Some of them called him cutie. Some of them called him handsome man. Some of them called him son as his father did, which never felt right. Some of them smelled of cheap orange perfume. Some of them smelled of beer. Some of them smelled of stale cigarette smoke. Some of them smelled of death itself. Some of them were black, some were white, some were something in between, a shade his father called sweet papaya green. Some of them wore cut-offs and cowboy boots, some of them secondhand evening gowns, one wore nothing but a negligee beneath a man’s overcoat that flapped to reveal a bruise like a mishappened heart high on her thigh. Some of them laughed as they drove away in the passenger seat of the battered pick-up truck, some of them closed their eyes, some of them whistled and waved him goodbye, some of them blew him kisses; the woman in the neon blue wig made him promise that he be good and not tell anyone ever about any of this. Some of them took a long while, some of them took no time at all, some of them went until dark came and the wind blew hard, and the boy stood shivering in the fenced yard where he’d been told to wait, out back behind the locked building, once leaping over the fence then promptly returning for fear his father would suddenly appear and beat him for misbehaving. The old dog would come from next door and put his muzzle through the hole in the fence and the boy would find comfort in its gold eyes and the tiny bit of warmth he could touch. 

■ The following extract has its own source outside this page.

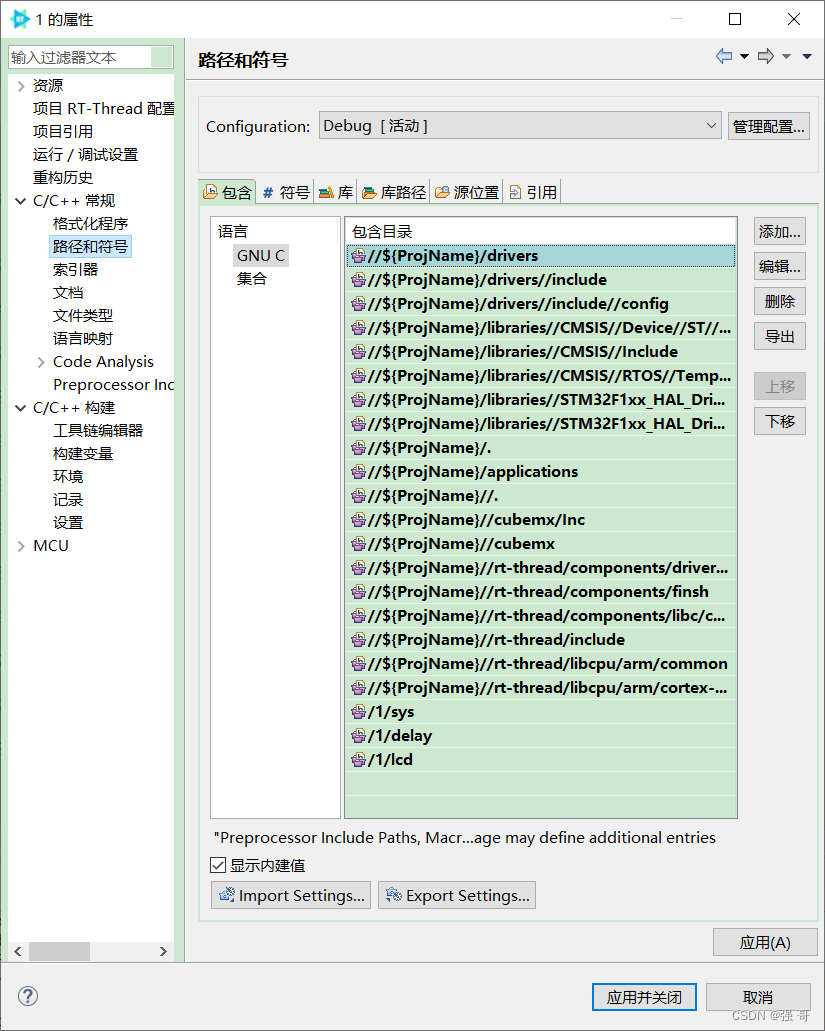Open the Configuration dropdown showing Debug [活动]
The height and width of the screenshot is (1031, 825).
click(x=711, y=125)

When his father returned, the boy sometimes found things left behind on the floor of the passenger side. A broken brass hoop. A lipstick tube. A phone number for Shirley scrawled on gum wrapper. A wrinkly nylon. And once, a keychain rabbit’s foot which the boy put in his pocket thinking that maybe, just maybe, it would bring him luck as his father drove them back home, both of them silent, barely ever speaking to each other, the boy keeping his promise to the woman in the blue wig and never telling anyone anything about any of it, not even his own mother.

for B.

Donna Obeid is an award-winning author and educator who has been nominated three times for the Pushcart Prize. Donna earned a BA in English and Comparative Literature from the University of Michigan, Ann Arbor, and an MA and MFA from American University. She grew up in a suburb outside of Detroit, has worked and lived in Southeast Asia and North Africa, and currently lives in Stanford, California. Read more of her writing at: www.donnaobeid.com.

Lead image: “green single cab pickup truck” (Photo by Brandon Russell on Unsplash)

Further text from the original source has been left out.